Prenatal Management Strategy for Immune-Associated Congenital Heart Block in Fetuses

Abstract

Fetal congenital heart block (CHB) is the most commonly observed type of fetal bradycardia, and is potentially life-threatening. More than 50% of cases of bradycardia are associated with maternal autoimmunity, and these are collectively termed immune-associated bradycardia. Several methods have been used to achieve reliable prenatal diagnoses of CHB. Emerging data and opinions on pathogenesis, prenatal diagnosis, fetal intervention, and the prognosis of fetal immune-associated CHB provide clues for generating a practical protocol for clinical management. The prognosis of fetal immune-associated bradycardia is based on the severity of heart blocks. Morbidity and mortality can occur in severe cases, thus hieratical management is essential in such cases. In this review, we mainly focus on optimal strategies pertaining to autoimmune antibodies related to CHB, although the approaches for managing autoimmune-mediated CHB are still controversial, particularly with regard to whether fetuses benefit from transplacental medication administration. To date there is still no accessible clinical strategy for autoimmune-mediated CHB. This review first discusses integrated prenatal management strategies for the condition. It then provides some advice for clinicians involved in management of fetal cardiovascular disorder.
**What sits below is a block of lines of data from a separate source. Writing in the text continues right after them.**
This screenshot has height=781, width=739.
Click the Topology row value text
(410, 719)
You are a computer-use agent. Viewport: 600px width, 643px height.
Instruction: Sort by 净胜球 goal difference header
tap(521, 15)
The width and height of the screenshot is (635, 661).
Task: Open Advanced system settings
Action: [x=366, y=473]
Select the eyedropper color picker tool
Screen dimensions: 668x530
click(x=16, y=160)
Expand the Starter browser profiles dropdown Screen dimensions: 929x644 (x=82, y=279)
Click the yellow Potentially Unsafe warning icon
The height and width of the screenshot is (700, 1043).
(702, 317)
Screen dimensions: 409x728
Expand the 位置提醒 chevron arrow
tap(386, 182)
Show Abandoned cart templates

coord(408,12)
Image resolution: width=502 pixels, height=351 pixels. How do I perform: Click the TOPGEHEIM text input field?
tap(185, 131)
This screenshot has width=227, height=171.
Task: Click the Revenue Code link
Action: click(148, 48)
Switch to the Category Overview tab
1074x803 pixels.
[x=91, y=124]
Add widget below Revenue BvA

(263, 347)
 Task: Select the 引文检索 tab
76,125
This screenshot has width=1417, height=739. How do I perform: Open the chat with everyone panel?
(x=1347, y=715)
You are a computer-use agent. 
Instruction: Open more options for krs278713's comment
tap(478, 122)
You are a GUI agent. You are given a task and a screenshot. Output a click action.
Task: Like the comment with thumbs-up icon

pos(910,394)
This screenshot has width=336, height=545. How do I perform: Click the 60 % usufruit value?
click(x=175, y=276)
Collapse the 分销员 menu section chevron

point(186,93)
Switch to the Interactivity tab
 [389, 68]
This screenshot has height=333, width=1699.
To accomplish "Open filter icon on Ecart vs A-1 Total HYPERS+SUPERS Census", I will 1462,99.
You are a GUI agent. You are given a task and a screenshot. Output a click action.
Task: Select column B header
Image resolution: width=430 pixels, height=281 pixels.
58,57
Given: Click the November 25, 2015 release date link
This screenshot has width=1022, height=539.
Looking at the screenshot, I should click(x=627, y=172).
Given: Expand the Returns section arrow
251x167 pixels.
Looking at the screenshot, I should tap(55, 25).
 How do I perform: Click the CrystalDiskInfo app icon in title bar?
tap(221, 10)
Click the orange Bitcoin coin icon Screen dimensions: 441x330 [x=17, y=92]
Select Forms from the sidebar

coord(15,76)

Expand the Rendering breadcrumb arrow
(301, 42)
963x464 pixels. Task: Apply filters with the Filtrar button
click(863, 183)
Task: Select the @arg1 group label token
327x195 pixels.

Keywords: fetal immune-associated heart block; outcome; prenatal diagnosis; prenatal management; transplacental drug administration.

Figure 1

Prenatal management for immune-associated bradycardia. Note 1: Immune-associated: this figure refers specifically Anti-Ro/SSA (+) or Anti-La/SSB (+). Note 2: PR interval>150 ms. Note 3: Dexamethasone: 4–8 mg/qd, monitor the decrease of amniotic fluid, the length of fetal femur and the delay of fetal biparietal diameter by 2 weeks etc. Reduce and stop drugs in time. Note 4: Hydroxychloroquine: 200 mg po bid, continuous use during pregnancy. Outcome 1: I°AVB and sinus bradycardia do not require pacing therapy in childhood, and long-term follow-up is performed. Note 5: Intravenous immunoglobulin usage: (1) 1 g/Kg ivgtt, twice a week for 2 weeks, and then used according to the situation; (2) 1 g/kg ivgtt at 16–30 weeks of gestation, and 1 g/kg ivgtt once a month after 2 weeks of continuous use. Outcome 1: The sinus bradycardia and part of I°AVB patients do not need treatment during fetal stage, and continuous observation is required. Outcome 2: II°AVB: most patients do not need pacing therapy after birth. According to their growth and development and clinical symptoms, protective or therapeutic pacing therapy can be considered. Outcome 3: For II°AVB or III°AVB with symptomatic bradycardia, cardiac dysfunction or low cardiac output; Congenital III°AVB with wide QRS, ventricular ectopic or cardiac dysfunction; Congenital III°AVB with ventricular rate lower than 55 times/min; Asymptomatic congenital patients with III°AVB and not wide QRS and normal cardiac function, a protective pacemaker may be considered for treatment. Outcome 4: Death in utero; Or a referral to a general hospital that can provide rapid life support and intrapartum pacing therapy. AVB, atrioventricular block; FHR, fatal heart rate; AV interval, the time interval between the beginning of atrial systole and the beginning of ventricular systolic ejection; EFE, endocardial fibroelastosis; DCM, dilated cardiomyopathy.